[Stored items]
# # #

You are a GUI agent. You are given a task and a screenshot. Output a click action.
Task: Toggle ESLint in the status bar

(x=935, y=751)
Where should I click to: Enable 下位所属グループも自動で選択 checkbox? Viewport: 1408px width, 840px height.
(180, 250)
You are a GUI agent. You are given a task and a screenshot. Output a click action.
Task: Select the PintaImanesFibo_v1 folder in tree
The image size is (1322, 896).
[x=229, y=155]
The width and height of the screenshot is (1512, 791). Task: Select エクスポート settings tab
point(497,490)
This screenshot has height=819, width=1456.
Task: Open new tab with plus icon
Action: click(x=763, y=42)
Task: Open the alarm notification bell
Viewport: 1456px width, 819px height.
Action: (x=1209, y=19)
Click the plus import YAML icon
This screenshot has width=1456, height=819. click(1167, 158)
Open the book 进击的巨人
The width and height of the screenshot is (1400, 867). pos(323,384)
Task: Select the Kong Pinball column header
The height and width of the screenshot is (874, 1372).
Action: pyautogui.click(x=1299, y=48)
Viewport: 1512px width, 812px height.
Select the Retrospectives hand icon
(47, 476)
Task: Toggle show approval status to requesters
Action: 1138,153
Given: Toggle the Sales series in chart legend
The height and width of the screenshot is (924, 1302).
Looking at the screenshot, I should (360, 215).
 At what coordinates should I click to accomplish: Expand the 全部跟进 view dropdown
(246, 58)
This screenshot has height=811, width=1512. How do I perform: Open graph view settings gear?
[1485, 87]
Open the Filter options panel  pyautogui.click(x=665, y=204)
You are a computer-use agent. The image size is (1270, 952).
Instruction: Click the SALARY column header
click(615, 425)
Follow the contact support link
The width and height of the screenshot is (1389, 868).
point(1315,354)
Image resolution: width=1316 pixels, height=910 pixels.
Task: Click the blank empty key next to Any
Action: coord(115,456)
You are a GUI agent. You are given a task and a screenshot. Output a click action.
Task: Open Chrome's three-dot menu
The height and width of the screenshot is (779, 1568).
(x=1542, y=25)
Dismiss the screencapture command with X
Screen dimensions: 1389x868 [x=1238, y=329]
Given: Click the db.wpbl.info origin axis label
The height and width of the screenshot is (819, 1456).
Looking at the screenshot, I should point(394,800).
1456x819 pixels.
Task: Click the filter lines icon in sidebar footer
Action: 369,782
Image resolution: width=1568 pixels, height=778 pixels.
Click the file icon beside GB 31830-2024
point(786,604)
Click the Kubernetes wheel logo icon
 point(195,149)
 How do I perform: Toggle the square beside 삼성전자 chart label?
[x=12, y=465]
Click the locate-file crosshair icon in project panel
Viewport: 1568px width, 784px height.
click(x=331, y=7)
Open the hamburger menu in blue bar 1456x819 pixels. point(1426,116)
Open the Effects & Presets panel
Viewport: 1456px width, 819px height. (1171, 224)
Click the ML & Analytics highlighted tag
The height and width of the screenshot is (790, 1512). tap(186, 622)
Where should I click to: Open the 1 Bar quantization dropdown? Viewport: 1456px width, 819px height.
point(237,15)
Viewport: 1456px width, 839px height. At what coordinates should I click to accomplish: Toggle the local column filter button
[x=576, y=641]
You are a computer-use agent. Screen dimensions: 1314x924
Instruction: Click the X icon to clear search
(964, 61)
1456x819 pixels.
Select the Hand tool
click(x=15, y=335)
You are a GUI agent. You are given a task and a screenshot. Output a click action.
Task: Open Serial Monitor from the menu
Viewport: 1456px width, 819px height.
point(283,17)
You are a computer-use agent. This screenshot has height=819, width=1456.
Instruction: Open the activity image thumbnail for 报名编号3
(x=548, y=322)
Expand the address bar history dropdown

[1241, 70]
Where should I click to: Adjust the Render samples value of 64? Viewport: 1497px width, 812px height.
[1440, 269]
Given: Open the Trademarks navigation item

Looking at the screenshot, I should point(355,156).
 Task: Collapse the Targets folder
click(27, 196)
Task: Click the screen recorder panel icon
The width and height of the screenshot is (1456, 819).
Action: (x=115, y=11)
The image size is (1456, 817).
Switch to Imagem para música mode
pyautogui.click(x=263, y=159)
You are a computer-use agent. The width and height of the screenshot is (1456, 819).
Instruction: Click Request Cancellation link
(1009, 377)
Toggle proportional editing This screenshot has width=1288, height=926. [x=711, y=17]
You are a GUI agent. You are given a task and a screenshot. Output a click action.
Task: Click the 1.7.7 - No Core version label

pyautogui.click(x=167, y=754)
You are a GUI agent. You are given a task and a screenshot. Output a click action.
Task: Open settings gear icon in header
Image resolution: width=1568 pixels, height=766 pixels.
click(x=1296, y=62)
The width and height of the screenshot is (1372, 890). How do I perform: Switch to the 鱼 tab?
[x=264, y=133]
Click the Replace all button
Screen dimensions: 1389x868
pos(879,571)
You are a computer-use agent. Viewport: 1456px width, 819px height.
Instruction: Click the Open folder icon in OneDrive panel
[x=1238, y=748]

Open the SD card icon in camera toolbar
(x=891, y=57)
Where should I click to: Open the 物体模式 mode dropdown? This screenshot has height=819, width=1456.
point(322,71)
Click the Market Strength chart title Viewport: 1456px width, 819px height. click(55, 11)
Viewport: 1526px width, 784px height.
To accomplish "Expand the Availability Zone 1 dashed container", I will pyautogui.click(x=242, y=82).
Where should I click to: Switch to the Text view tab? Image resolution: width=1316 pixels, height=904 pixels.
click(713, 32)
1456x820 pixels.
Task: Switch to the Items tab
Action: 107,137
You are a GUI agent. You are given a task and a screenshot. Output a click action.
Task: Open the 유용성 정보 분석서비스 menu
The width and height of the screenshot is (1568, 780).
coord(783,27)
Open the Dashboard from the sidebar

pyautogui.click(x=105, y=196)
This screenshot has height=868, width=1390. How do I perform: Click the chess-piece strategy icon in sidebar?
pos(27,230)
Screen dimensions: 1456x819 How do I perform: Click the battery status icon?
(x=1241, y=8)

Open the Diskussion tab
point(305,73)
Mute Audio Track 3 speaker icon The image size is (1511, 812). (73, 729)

# # #

To do:
All lines above from the one containing "Task: Collapse the Targets folder" to the one containing "Click the Replace all button" must be repeated exactly, both lines included, and no others.

Response below:
 Task: Collapse the Targets folder
click(27, 196)
Task: Click the screen recorder panel icon
The width and height of the screenshot is (1456, 819).
Action: (x=115, y=11)
The image size is (1456, 817).
Switch to Imagem para música mode
pyautogui.click(x=263, y=159)
You are a computer-use agent. The width and height of the screenshot is (1456, 819).
Instruction: Click Request Cancellation link
(1009, 377)
Toggle proportional editing This screenshot has width=1288, height=926. [x=711, y=17]
You are a GUI agent. You are given a task and a screenshot. Output a click action.
Task: Click the 1.7.7 - No Core version label

pyautogui.click(x=167, y=754)
You are a GUI agent. You are given a task and a screenshot. Output a click action.
Task: Open settings gear icon in header
Image resolution: width=1568 pixels, height=766 pixels.
click(x=1296, y=62)
The width and height of the screenshot is (1372, 890). How do I perform: Switch to the 鱼 tab?
[x=264, y=133]
Click the Replace all button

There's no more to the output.